§ Available data

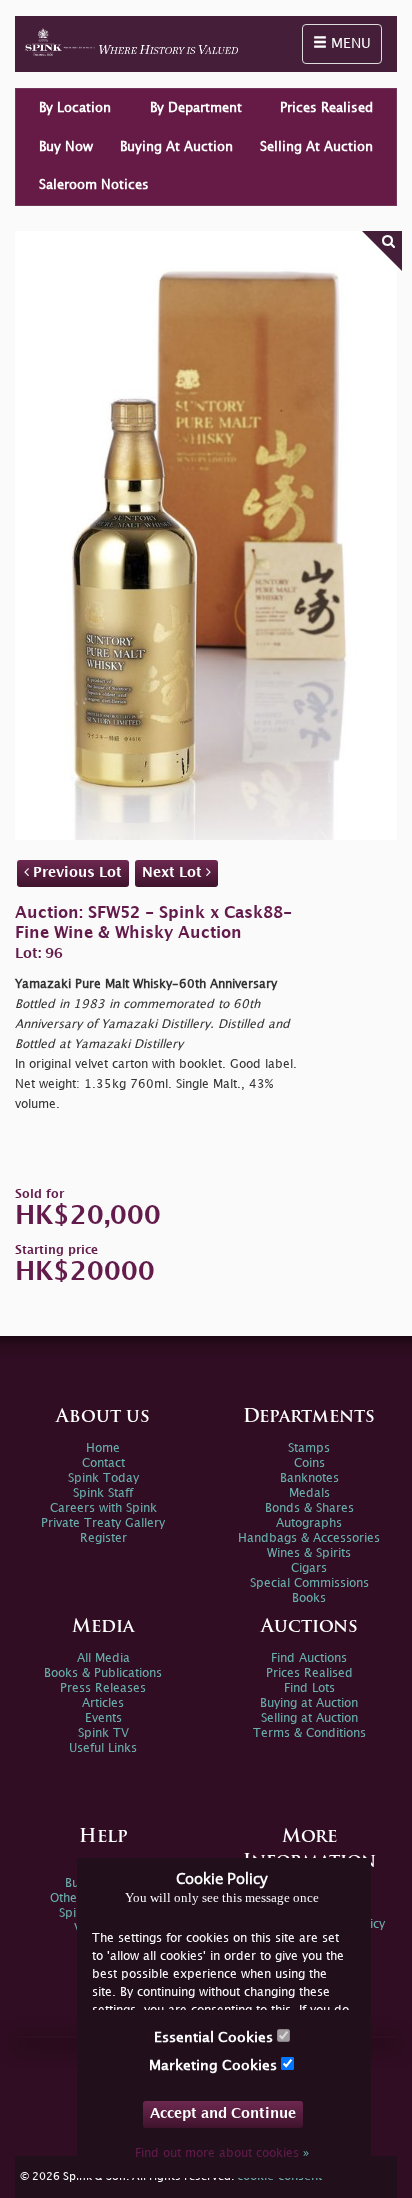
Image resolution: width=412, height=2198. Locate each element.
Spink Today (103, 1478)
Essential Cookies (215, 2037)
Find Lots (309, 1688)
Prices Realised (326, 108)
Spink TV (103, 1733)
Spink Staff (103, 1493)
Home (103, 1448)
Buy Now (66, 147)
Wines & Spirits (309, 1553)
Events (103, 1718)
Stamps (309, 1448)
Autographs (309, 1523)
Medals (309, 1493)
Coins (309, 1463)
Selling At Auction (316, 147)
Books (309, 1598)
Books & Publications (103, 1673)
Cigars (309, 1568)
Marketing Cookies (215, 2065)
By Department (196, 108)
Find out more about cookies (222, 2153)
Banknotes (309, 1478)
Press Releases (103, 1688)
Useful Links (103, 1748)
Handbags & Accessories (309, 1538)
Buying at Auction (309, 1703)
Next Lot (174, 872)
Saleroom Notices (94, 185)
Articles (103, 1703)
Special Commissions (309, 1583)
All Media (103, 1658)
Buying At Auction (176, 147)
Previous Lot (75, 872)
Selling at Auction (309, 1718)
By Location (75, 108)
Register (103, 1538)
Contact (103, 1463)
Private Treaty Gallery (103, 1523)
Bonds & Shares (309, 1508)
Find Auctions (309, 1658)
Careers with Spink (103, 1508)
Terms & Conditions (309, 1733)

§ About this exercise
From the entries above, restate word for word the lines from the line containing "Essential Cookies (215, 2037)" to the line containing "Previous Lot (75, 872)", both ends included, and nothing more.

§ Solution below
Essential Cookies (215, 2037)
Find Lots (309, 1688)
Prices Realised (326, 108)
Spink TV (103, 1733)
Spink Staff (103, 1493)
Home (103, 1448)
Buy Now (66, 147)
Wines & Spirits (309, 1553)
Events (103, 1718)
Stamps (309, 1448)
Autographs (309, 1523)
Medals (309, 1493)
Coins (309, 1463)
Selling At Auction (316, 147)
Books (309, 1598)
Books & Publications (103, 1673)
Cigars (309, 1568)
Marketing Cookies (215, 2065)
By Department (196, 108)
Find out more about cookies (222, 2153)
Banknotes (309, 1478)
Press Releases (103, 1688)
Useful Links (103, 1748)
Handbags & Accessories (309, 1538)
Buying at Auction (309, 1703)
Next Lot (174, 872)
Saleroom Notices (94, 185)
Articles (103, 1703)
Special Commissions (309, 1583)
All Media (103, 1658)
Buying At Auction (176, 147)
Previous Lot (75, 872)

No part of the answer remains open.